Great job, Coach Calhoun
Connecticut and its state university will never see the likes of him courtside again. Whether it was screaming at his team for failing to get back on defense, berating a reporter for asking a question he felt was inappropriate or stupid, or expressing frustration with the NCAA, Jim Calhoun was a battler.
But, boy, could he recruit and coach.
When he arrived as basketball coach of the University of Connecticut in May 1986, the state university was a perennial also ran in the still young Big East Conference. In the years to come Mr. Calhoun would convince some of the best high school basketball prospects in the country that the remote UConn campus in Storrs was the place where they wanted to pursue their basketball careers and, to varying degrees, their educations.
And when he announced his retirement from coaching Thursday at age 70, his place in the college section of the Basketball Hall of Fame already secured, Mr. Calhoun left behind an impressive legacy. His teams won three national championships and 17 Big East conference tournament and regular season titles during his 26 years at UConn. His 873 career wins place him sixth all-time among Division 1 coaches.
His overall record at UConn was a dazzling 625-243.

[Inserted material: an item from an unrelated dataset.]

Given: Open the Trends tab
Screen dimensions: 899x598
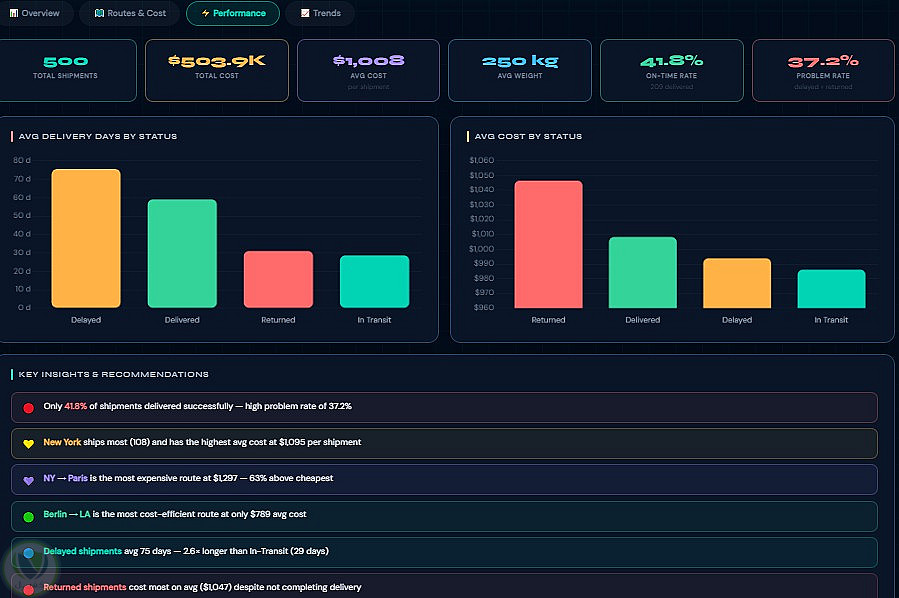Looking at the screenshot, I should (320, 13).
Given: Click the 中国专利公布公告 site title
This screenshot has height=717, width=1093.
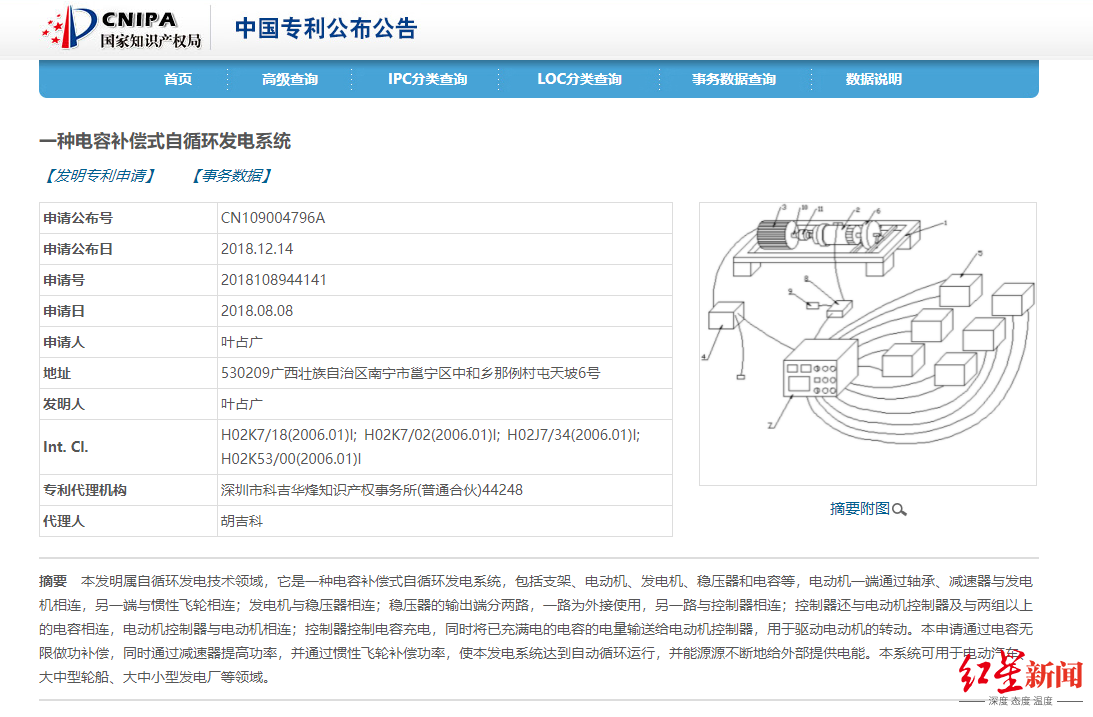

Coach Calhoun became part of the fabric of the university and the state. Unlike many of his fellow successful coaches, he chose not to move on to bigger universities or more storied programs, but instead focused on turning UConn into a storied basketball school. He clearly loved being a college coach, energized by demanding the most of his young athletes and the challenge of landing new recruits each year. His former players, including many men who went on to NBA careers, showed great loyalty, returning for his charity tournaments and other reunions.
Through his own philanthropy and ability to fund raise, Mr. Calhoun has been very involved in charities, including the Pat and Jim Calhoun Cardiac Center at the UConn Health Center, the Autism Speaks network and cancer research.
Was he perfect? Hardly. Mr. Calhoun's tirades against reporters who dare ask uncomfortable questions bordered on bullying. And he leaves a program dealing with a one-year NCAA tournament ban due to sub-par academic performance by past teams, though scores have improved since.
But his contributions to UConn, the state and to charities far exceed any flaws. He did it his way.